Partial tears of the ACL are more difficult to detect with MRI and are defined as abnormal intrasubstance signal within an otherwise intact ligament or as discontinuity of some of the ligamentous fibers not involving the full width ( Fig. 8.11 ). Commonly, the most proximal portion of the anterolateral bundle of the ACL is disrupted with an intact posteromedial bundle. Although this type of injury can be confidently called a partial ACL tear on MRI, ligamentous integrity is not easily established without a dedicated and properly performed physical examination. MRI is not a sensitive tool for determining the integrity of a partially torn ACL, although secondary signs such as pivot-shift osseous contusions or an MRI anterior drawer can be helpful in suggesting ligamentous incompetence. In general, abnormal T2 hyperintense signal about or within a partially or completely intact ACL with a recent trauma history should be described as a partial tear of the ACL or low-grade ACL injury by MRI. This should be followed by a thorough description of the findings, the presence or lack of pivot-shift contusions, and other findings that might suggest ligament incompetence.
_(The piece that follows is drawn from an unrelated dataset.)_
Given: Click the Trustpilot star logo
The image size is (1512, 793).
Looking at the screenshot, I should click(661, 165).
ACL tears are often accompanied by other injuries of the ipsilateral knee. MCL sprain and meniscal tear are the most commonly associated injuries, with a particular prevalence of peripheral vertical tears in the posterior horn of either meniscus. Peripheral meniscus tears just above points of osseous contusion on the posterolateral or posteromedial tibial plateau are also commonly seen. Injuries to the posterolateral corner have also been described in association with ACL disruption. The Segond fracture, an avulsion fracture from the lateral tibia at the lateral capsular ligament insertion, is an indicator of ACL disruption that can be seen on MRI, as well as on plain radiographs ( Fig. 8.12 ).
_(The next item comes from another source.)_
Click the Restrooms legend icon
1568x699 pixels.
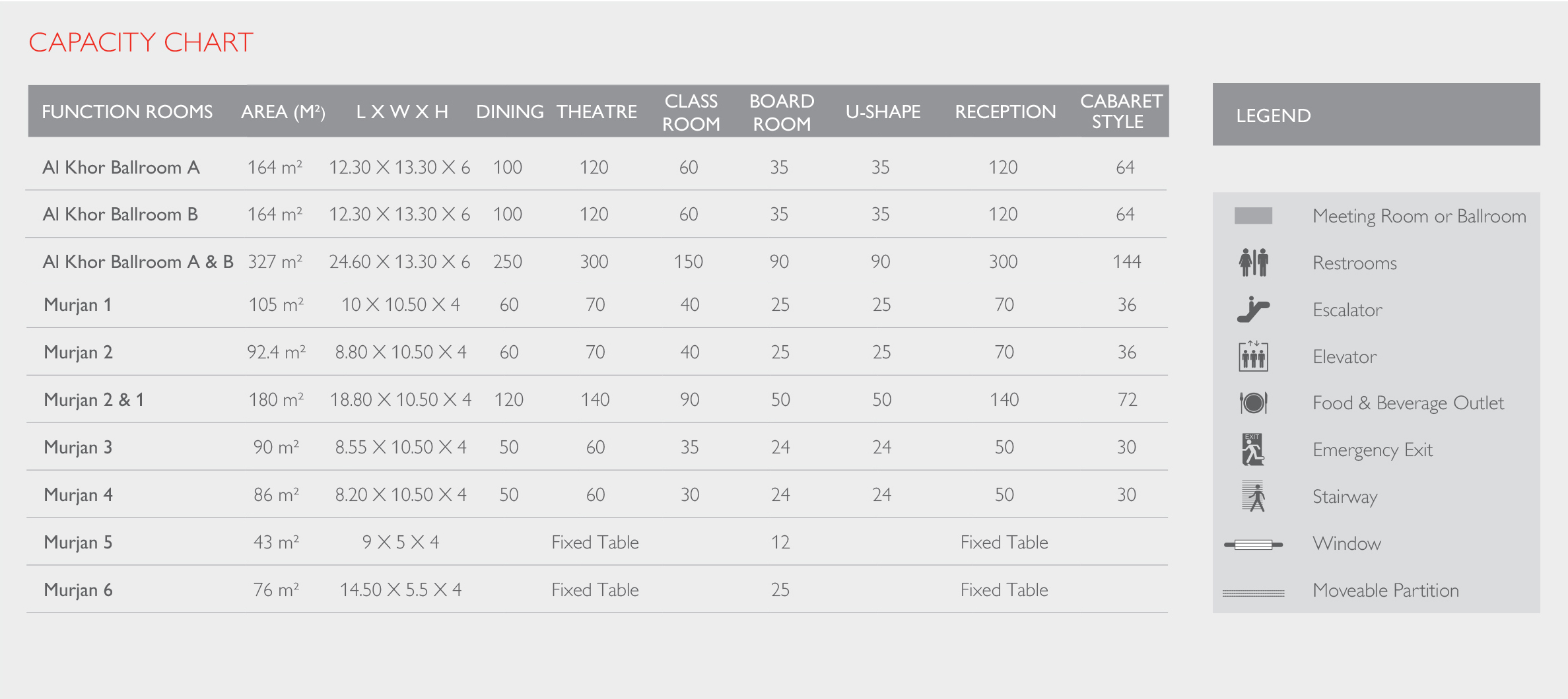pyautogui.click(x=1253, y=262)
Nonvisualization of the ACL is the most common MRI presentation of a chronic tear. On axial images, fluid in the lateral intercondylar notch, where the normal ACL is found, described as the empty notch sign, can be seen in chronic ACL tears ( Fig. 8.13 ). The ligament may be attenuated or residual fibers may have a horizontal orientation. The chronically torn ACL may scar and adhere to the PCL and clinically may present with an endpoint on anterior drawer examination. Pivot-shift contusions suggest ACL incompetence but not necessarily an acute tear. A patient with a chronic and long-standing ACL tear can acutely pivot shift, leading to new contusions and a hemarthrosis, as well as injury to other ligamentous and cartilaginous structures. Therefore pivot-shift contusions and no visible ACL fibers at MRI should be interpreted as an age-indeterminate ACL tear, with a recent pivot-shift injury. In contrast, mucoid degeneration of the ACL manifests as increased T2 signal, enlargement, and ill definition of an otherwise intact ligament. This pattern of ACL abnormality at MRI should not show a pivot-shift contusion pattern and does not suggest the presence of acute ACL trauma but more likely chronic and repetitive abnormal ACL biomechanics related to meniscal tear or osteoarthritis. Mucoid degeneration of the ACL or PCL can be associated with osseous cystic formation at the cruciate attachments, distal more common than proximal. These intraosseous cruciate cysts are likely a variant of cruciate ganglion cysts, which show homogeneous increased T2 signal similar to that of fluid, insinuating between intact ligament bundles. They are loculated cysts often with lobulation and generally extending along the length of the ligament ( Fig. 8.14 ).